- [Provided material]
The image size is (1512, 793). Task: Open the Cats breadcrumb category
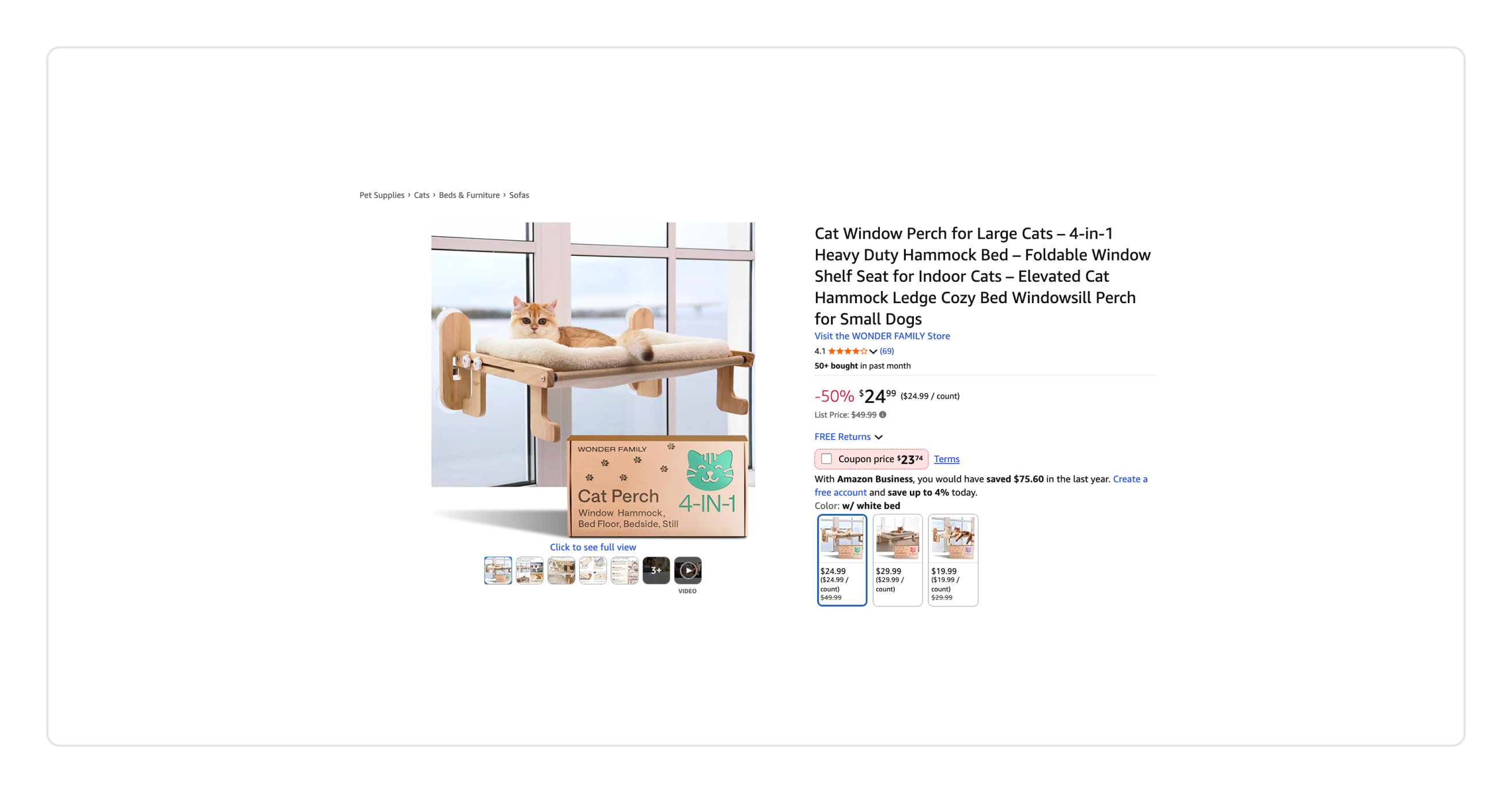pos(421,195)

...

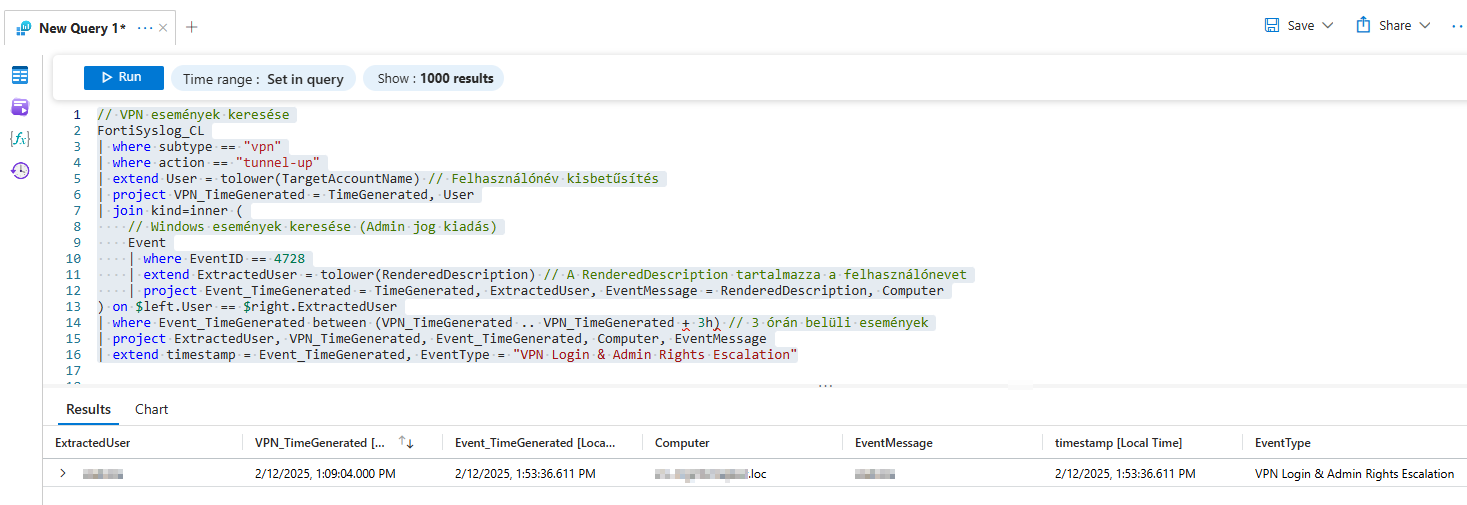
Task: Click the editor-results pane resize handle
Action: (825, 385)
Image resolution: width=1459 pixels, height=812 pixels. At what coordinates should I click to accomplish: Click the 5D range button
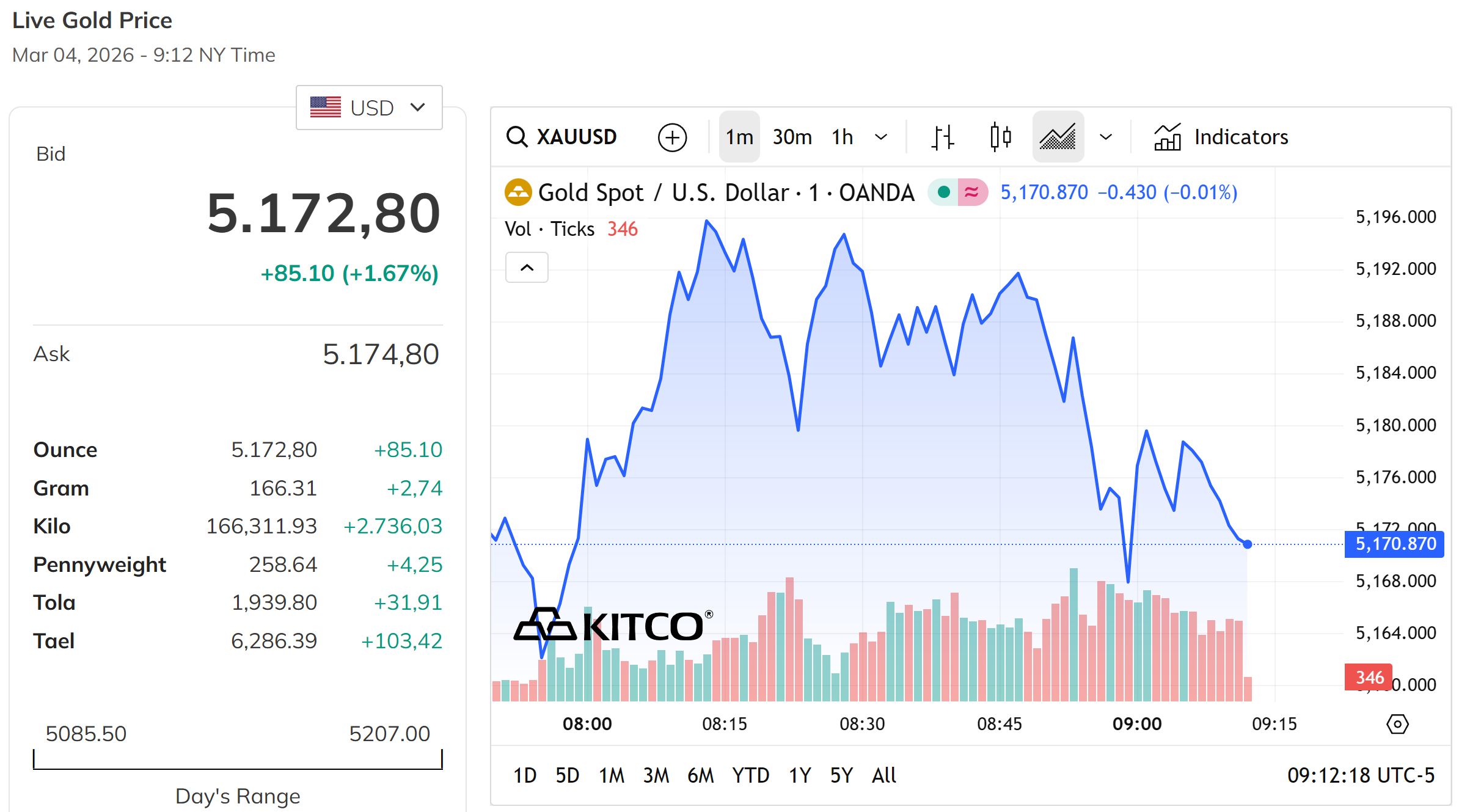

- [Exercise prompt]
Reproduce the records starting with the line containing "The image size" and continuing through the line containing "pos(421,195)", but offset each coordinate in the answers by adding 49. Leave the pictures out of your answer.

- [The answer]
The image size is (1512, 793). Task: Open the Cats breadcrumb category
pos(470,244)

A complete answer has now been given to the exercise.